Mantan bintang Take That itu mengatakan libidonya turun sejak dia berhenti mengonsumsi testosteron untuk mengatasi depresinya, namun mengatakan dalam sebuah wawancara bahwa “sungguh, semua orang tahu tidak ada seks setelah menikah. Begitulah adanya”.

Dan meskipun dia mengakui bahwa saat dia menjalani pengobatan testosteron, dia dan istrinya ‘tidak bisa melepaskan tangan satu sama lain’, dia juga mengungkapkan bahwa mereka ‘keduanya senang’ karena jarang berhubungan seks sejak berhenti mengonsumsinya.

Saya tidak bisa tidak mengucapkan selamat kepada Williams atas keterusterangannya – karena sangat menyegarkan bagi seorang pria untuk secara terbuka mengakui bahwa dia tidak mengharapkan istrinya untuk melakukan “wawancara seks” dengannya, seperti yang sayangnya dilakukan oleh beberapa orang. Apa yang dilakukan Williams adalah menolak untuk menyesuaikan diri dengan gagasan stereotip kuno yang masih banyak beredar bahwa laki-laki memiliki dorongan seks yang lebih tinggi—dan bahwa satu-satunya cara untuk memiliki pernikahan yang sukses adalah dengan perempuan “mencoba dan mempertahankannya”.

Ide-ide ini umum terjadi, tetapi juga berbahaya.

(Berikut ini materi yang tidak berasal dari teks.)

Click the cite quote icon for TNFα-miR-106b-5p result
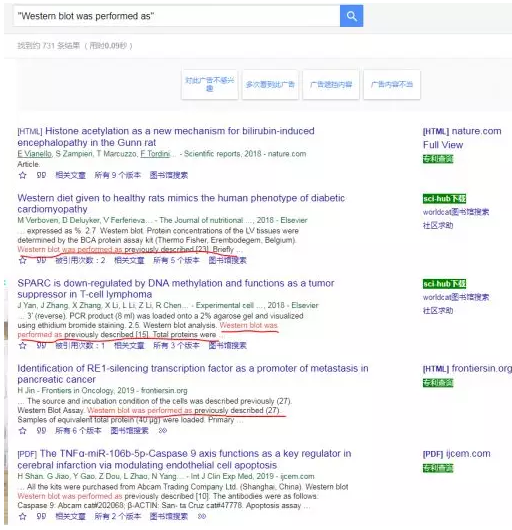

Mereka menjebak perempuan untuk percaya bahwa mereka harus selalu memiliki dorongan seks yang lebih rendah dibandingkan laki-laki – dan laki-laki untuk percaya bahwa seks bagi mereka selalu bermuara pada dorongan biologis; bahwa itu tanpa keintiman.

Saya seorang ilmuwan, dan saya menyalahkan buku teks biologi dan cara kita diajarkan tentang reproduksi dan keintiman—serta gagasan yang tertanam dalam masyarakat kita tentang maskulinitas dan feminitas—atas pandangan kuno ini.

Hal ini membuat kita semua percaya bahwa ada cara khusus agar hubungan heteroseksual bisa berhasil; bahwa ada gambaran spesifik tentang seberapa banyak seks itu “normal”. Anda dapat mencari di Google sejumlah besar artikel online yang akan memberi tahu Anda berapa kali dalam sebulan Anda “harus” berhubungan seks dan ternyata Anda gagal.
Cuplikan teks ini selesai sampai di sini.